## Stated exercise 1
Answer these questions from the film recommendations:
(a) Which two filmmakers moved from Wallace and Gromit shorts to feature-length films with Chicken Run?
(b) How many cars are wrecked in Blues Brothers?
(c) What role does Steven Spielberg play in Blues Brothers?
## Stated exercise 2
Reproduce the passage of the film recommendations starting at "War PoW films" and ending at "Island Red. Read our full review.".
## Stated exercise 3
According to the film recommendations, why did Blues Brothers go off-schedule and over budget? Answer in one to three sentences.

## start Source extract

Chicken Run, BBC iPlayer, until June 6

War PoW films like the Great Escape get a feathered makeover in this family adventure - which marked Nick Park and Peter Lord's step up from Wallace and Gromit shorts to feature-length films. Like all of Aardman's output, this film is packed with visual gags and clever homage - striking a balance between nostalgia and nonsense that offers plenty to enjoy for adults and kids. The tale of plucky Ginger's bid to take her chicken chums to the promised land outside the farm is also bolstered by a rich voice cast, including Jane Horrocks, Julia Sawalha, Imelda Staunton and Mel Gibson as a conman Rhode Island Red. Read our full review.

Blues Brothers, Netflix

A late-night staple of TV room (remember those?) watchathons when I was at university, I've not caught up with Jake and Elwood for 20 years, but they're every bit as cool and funny as I remembered. Come for Cab Calloway's mooching and Aretha Franklin's Think(ing) and stick around as the glasses break around Rawhide and no less than 103 cars bite the dust. If by chance you haven't seen Blues Brothers before, you're likely to be squealing with delight about every 10 minutes as familiar faces pop up - Cab! Ray Charles! Aretha! John Candy! Twiggy! Not to mention Steven Spielberg as a county court clerk. The film famously went off-schedule and over budget, not least because of John Belushi's drug use, with Aykroyd on the record has saying they "had a budget for cocaine". Still, none of that trouble comes across on screen, just the extreme amount of fun that seems to be being had. There's a brief mention of Miss Piggy and there is something of the maverick spirit of The Muppets running through this (Frank Oz even has a cameo as a corrections officer near the start of the film) - from James Brown's preacher near the start through to Aretha railing on her man in a diner through to cartwheels in the palace ballroom. Sunglasses and a full tank of gas required. Read our full review.

## end Source extract
## start Supplied material

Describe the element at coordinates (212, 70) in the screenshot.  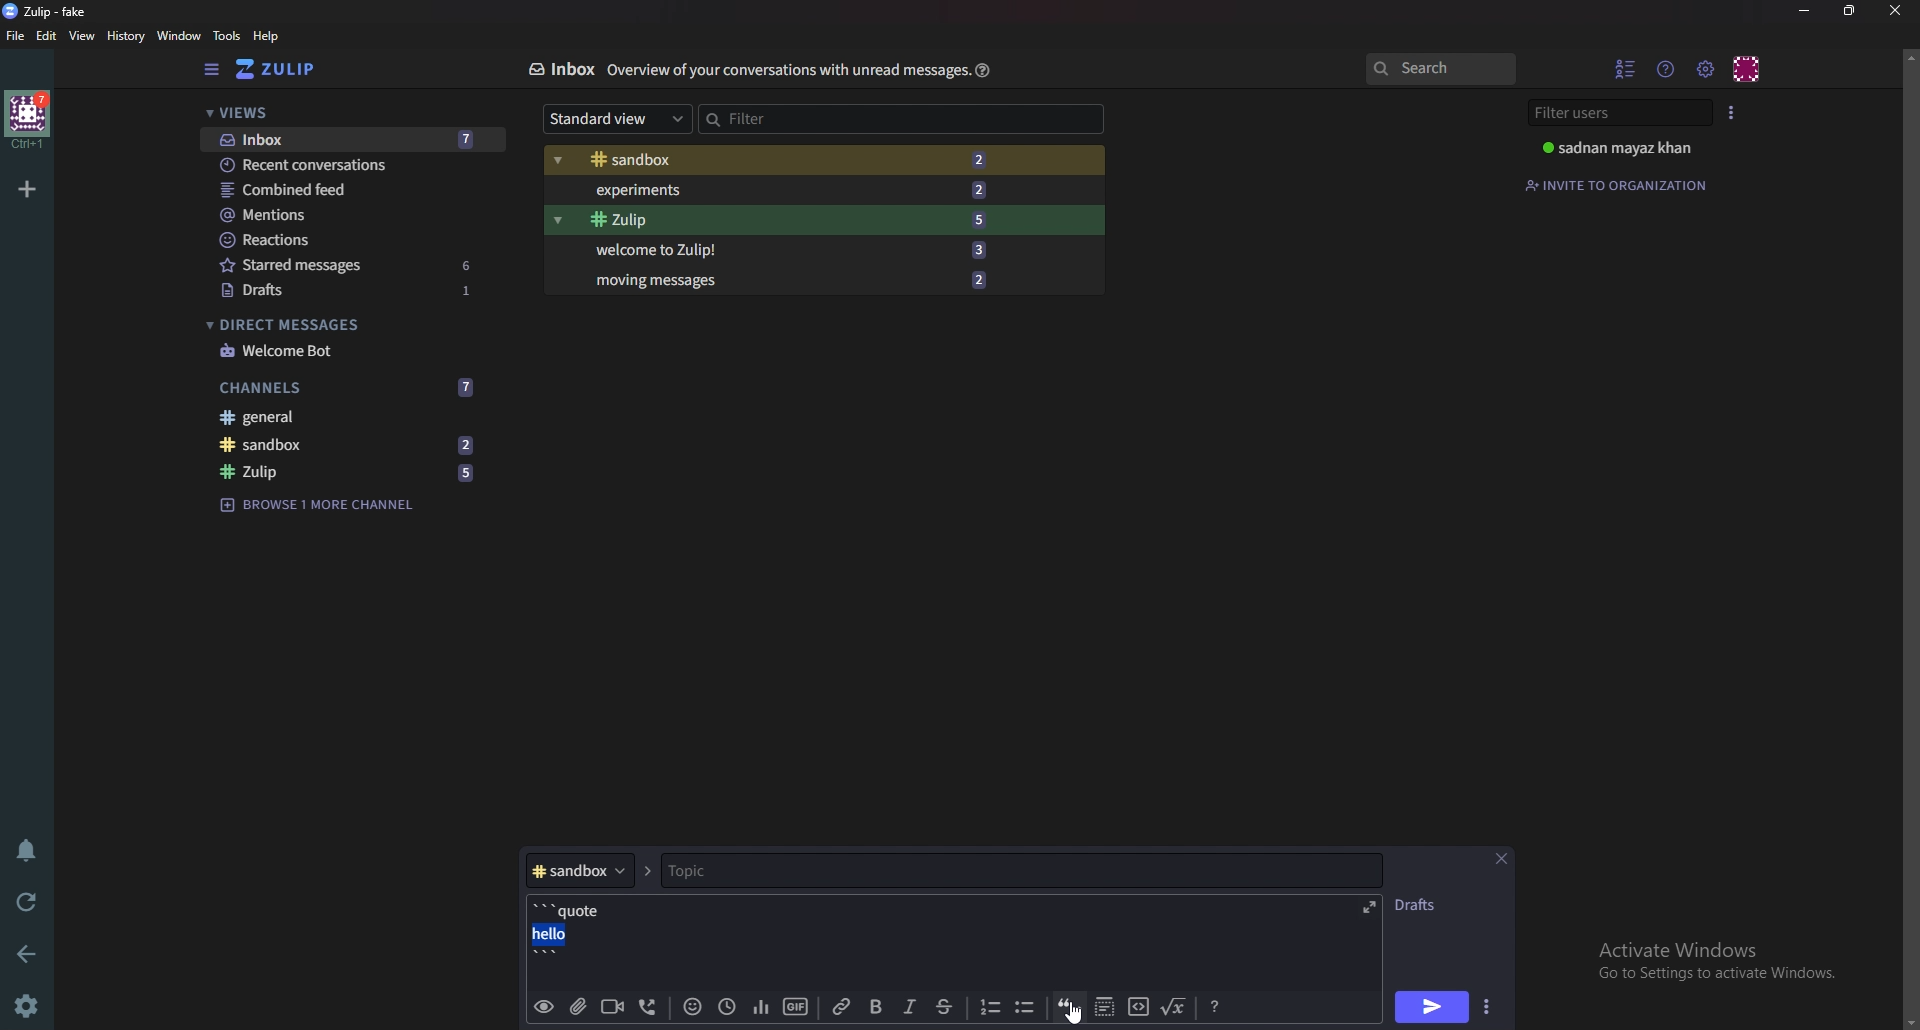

## end Supplied material

## Full response 1
(a) Nick Park and Peter Lord
(b) 103
(c) A county court clerk

## Full response 2
War PoW films like the Great Escape get a feathered makeover in this family adventure - which marked Nick Park and Peter Lord's step up from Wallace and Gromit shorts to feature-length films. Like all of Aardman's output, this film is packed with visual gags and clever homage - striking a balance between nostalgia and nonsense that offers plenty to enjoy for adults and kids. The tale of plucky Ginger's bid to take her chicken chums to the promised land outside the farm is also bolstered by a rich voice cast, including Jane Horrocks, Julia Sawalha, Imelda Staunton and Mel Gibson as a conman Rhode Island Red. Read our full review.

## Full response 3
It went off-schedule and over budget not least because of John Belushi's drug use. Aykroyd is on record saying they "had a budget for cocaine."